A reading that finds confirmation in the words of Marquez himself, far from satisfied after Friday’s free practice at the Jerez de la Frontera circuit. The reigning world champion, speaking to the Spanish newspaper ‘As’, drew a worrying picture: “We are in Q2 and that was the minimum objective, but we have to work hard to take a step forward because now we are not quite there. For now we are from fifth position, fourth at the most: the podium seems quite far away to me, Alex has more chances to win than I have to finish in the top three.” Significant, in this sense, that in the two Friday Andalusian sessions, the star rider from Cervera was more than half a second behind the top, occupied in the morning by Fabio Di Giannantonio and in the afternoon by his brother Alex.
On the physical front, however, Marquez wanted to make himself clear, ruling out that the aftermath of the injury is the main cause of the difficulties: “Physically I’m fine. Alex and Di Giannantonio, for now, are simply faster.” A message that shifts the focus to the technical means, a hot topic at Ducati. Team manager Davide Tardozzi himself had admitted to DAZN’s microphones that “on the first lap both riders complained of exactly the same thing under braking,” while emphasizing how the work of the engineers during the break had brought some improvements on the electronics and set-up front.

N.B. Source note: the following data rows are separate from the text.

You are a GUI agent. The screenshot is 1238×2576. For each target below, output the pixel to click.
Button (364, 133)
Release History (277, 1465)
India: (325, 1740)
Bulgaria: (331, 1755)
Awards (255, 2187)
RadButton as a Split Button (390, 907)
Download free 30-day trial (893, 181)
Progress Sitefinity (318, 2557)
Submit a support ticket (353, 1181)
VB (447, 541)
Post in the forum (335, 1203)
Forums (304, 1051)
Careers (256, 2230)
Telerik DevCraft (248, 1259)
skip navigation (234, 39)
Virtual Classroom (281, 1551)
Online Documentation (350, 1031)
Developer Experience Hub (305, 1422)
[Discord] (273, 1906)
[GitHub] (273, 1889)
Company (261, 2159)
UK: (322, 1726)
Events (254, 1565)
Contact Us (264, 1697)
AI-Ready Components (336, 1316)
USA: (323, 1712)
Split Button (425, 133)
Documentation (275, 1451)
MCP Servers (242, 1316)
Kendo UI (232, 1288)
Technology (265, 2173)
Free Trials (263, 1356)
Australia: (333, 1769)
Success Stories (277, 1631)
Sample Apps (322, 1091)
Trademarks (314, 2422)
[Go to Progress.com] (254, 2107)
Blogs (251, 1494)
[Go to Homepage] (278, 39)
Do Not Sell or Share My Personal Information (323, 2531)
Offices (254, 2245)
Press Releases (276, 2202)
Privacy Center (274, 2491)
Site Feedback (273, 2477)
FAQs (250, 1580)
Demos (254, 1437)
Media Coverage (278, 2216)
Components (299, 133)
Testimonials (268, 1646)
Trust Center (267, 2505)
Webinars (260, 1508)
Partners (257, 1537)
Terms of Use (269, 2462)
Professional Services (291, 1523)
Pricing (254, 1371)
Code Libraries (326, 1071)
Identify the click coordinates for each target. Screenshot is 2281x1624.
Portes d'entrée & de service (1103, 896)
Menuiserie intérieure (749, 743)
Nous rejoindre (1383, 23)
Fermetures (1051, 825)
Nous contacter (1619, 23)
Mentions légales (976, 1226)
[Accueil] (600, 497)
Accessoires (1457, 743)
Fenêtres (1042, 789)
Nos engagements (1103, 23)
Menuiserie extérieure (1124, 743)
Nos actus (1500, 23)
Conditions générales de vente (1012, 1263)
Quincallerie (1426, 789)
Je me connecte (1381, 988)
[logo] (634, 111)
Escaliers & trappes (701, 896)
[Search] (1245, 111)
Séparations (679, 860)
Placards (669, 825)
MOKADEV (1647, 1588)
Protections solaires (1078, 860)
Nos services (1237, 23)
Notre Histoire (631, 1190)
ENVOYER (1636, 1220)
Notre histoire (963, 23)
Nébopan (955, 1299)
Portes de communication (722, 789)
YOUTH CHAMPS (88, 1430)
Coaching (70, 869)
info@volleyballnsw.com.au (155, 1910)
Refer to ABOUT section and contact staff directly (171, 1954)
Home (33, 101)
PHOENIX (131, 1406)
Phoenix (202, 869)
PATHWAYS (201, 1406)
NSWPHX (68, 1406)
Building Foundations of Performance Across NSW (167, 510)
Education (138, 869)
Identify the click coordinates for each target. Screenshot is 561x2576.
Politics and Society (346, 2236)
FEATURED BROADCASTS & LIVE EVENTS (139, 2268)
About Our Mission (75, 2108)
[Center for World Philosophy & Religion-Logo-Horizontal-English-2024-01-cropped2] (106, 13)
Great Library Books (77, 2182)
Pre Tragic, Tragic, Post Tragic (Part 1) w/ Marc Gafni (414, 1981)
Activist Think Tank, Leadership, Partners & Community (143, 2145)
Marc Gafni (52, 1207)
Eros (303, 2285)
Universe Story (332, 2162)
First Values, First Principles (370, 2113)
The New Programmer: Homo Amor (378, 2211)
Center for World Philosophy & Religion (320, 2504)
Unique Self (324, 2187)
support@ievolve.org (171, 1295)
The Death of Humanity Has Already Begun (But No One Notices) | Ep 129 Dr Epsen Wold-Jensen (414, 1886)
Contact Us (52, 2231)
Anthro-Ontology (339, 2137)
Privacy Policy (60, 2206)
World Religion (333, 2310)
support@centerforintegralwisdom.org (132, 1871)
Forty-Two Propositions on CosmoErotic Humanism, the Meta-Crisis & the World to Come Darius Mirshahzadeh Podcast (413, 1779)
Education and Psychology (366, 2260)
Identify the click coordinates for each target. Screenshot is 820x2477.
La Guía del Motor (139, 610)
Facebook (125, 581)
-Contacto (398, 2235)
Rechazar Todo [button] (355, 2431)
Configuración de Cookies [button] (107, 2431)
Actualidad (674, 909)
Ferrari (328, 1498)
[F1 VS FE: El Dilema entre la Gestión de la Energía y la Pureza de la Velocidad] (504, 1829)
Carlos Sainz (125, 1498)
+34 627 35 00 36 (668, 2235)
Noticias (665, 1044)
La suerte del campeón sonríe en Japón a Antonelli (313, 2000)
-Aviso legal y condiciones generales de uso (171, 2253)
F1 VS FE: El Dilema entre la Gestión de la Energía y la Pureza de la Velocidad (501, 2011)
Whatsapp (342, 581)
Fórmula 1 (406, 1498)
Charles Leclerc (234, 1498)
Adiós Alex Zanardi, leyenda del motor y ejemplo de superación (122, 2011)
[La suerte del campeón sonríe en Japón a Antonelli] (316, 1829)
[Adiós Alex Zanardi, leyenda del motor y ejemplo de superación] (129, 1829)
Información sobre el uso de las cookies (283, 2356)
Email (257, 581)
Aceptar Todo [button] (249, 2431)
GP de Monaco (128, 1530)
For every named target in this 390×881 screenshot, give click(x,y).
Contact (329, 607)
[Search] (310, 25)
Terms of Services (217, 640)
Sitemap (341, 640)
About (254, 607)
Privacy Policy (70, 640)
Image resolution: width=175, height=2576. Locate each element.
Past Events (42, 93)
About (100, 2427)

Stronger still in his analysis was Pecco Bagnaia, who on the eve of the Spanish weekend had raised a structural problem with the GP26: “The DNA of the GP26 is the same as the GP25, so I can’t express myself one hundred percent. My strong point used to be the braking, but the way the bike is made I can’t exploit it anymore, I have to necessarily ride defensively.” The Piedmontese rider, who has collected just 25 points in the first three races and is ninth in the overall standings, hoped for a change in technical direction: “I would like to go back in the direction of 2024 in the next tests.” A statement that sounds like an outright rejection of the development philosophy followed by Borgo Panigale over the past year.
Echoing the riders’ concerns was also journalist and motorcycling expert Nico Cereghini, who identified the evolution of the bike as the crux of the crisis: “The Ducati of 2024 was probably the best compromise ever seen: balanced, effective, ‘easy’ for riders. The current one, on the other hand, has lost this quality. Today it is a bike that tends to go straight, that struggles to close the corner. This completely changes the way of riding.” According to Cereghini, the problem transcends Marquez’s physical condition: “Even when he returns to 100 percent, he won’t be able to change this scenario: the problem is not just the rider, it’s technical.”
The overall context therefore sees a Ducati struggling in the face of competition, Aprilia in the lead, which has made a definite leap in quality. Brivio, who with his Trackhouse team fields the Aprilia of Ai Ogura and Raul Fernandez, is observing the situation from a privileged position and not without satisfaction: back in 2024 he warned that the house of Noale was ready to take up the challenge to the dominant Ducati, and the results of this season’s start seem to prove him right. Leading the riders’ standings is in fact Marco Bezzecchi with the official Aprilia, confirming a reversal of hierarchies that until a few months ago seemed hard to imagine.